**WHAT YOU WILL DO**
Return exactly, and only, the lines from the line containing "Submit (106, 106)" through the final line of the records below, both included.
INPUT DATA Start Marker
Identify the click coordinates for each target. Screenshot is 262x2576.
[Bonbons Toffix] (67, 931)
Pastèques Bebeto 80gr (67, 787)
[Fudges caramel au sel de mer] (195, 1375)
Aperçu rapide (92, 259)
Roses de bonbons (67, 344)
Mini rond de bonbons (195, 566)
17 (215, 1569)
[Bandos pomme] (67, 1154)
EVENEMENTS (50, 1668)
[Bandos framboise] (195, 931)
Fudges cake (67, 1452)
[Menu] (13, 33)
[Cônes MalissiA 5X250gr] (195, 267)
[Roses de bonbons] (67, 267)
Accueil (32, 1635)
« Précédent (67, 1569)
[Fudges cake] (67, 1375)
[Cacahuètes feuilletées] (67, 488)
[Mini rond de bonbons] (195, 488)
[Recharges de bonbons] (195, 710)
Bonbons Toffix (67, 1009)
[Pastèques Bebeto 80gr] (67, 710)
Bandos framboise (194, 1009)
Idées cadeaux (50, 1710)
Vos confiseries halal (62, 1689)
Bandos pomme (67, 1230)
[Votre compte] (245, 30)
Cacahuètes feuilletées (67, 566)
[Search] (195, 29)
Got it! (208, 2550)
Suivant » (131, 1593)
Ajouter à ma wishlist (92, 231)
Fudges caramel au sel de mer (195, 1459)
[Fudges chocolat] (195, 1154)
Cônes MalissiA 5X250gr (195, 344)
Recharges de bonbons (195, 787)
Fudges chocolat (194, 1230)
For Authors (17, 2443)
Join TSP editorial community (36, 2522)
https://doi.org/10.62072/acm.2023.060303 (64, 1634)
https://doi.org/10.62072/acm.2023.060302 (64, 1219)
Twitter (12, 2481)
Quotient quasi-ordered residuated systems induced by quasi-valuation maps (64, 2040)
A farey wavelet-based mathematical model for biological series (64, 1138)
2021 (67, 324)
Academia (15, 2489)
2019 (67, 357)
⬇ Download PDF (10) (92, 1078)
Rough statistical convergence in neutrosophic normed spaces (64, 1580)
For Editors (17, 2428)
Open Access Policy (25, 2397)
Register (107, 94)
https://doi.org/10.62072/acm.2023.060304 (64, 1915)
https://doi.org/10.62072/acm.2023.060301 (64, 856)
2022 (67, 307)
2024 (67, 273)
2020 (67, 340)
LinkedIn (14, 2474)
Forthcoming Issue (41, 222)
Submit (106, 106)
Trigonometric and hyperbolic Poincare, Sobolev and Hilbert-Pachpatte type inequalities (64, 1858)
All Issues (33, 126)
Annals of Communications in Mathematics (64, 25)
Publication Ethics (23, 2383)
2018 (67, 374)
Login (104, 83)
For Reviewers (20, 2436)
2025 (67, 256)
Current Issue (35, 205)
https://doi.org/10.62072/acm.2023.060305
INPUT DATA End Marker
**RESULT OF THE EXERCISE**
Submit (106, 106)
Trigonometric and hyperbolic Poincare, Sobolev and Hilbert-Pachpatte type inequalities (64, 1858)
All Issues (33, 126)
Annals of Communications in Mathematics (64, 25)
Publication Ethics (23, 2383)
2018 (67, 374)
Login (104, 83)
For Reviewers (20, 2436)
2025 (67, 256)
Current Issue (35, 205)
https://doi.org/10.62072/acm.2023.060305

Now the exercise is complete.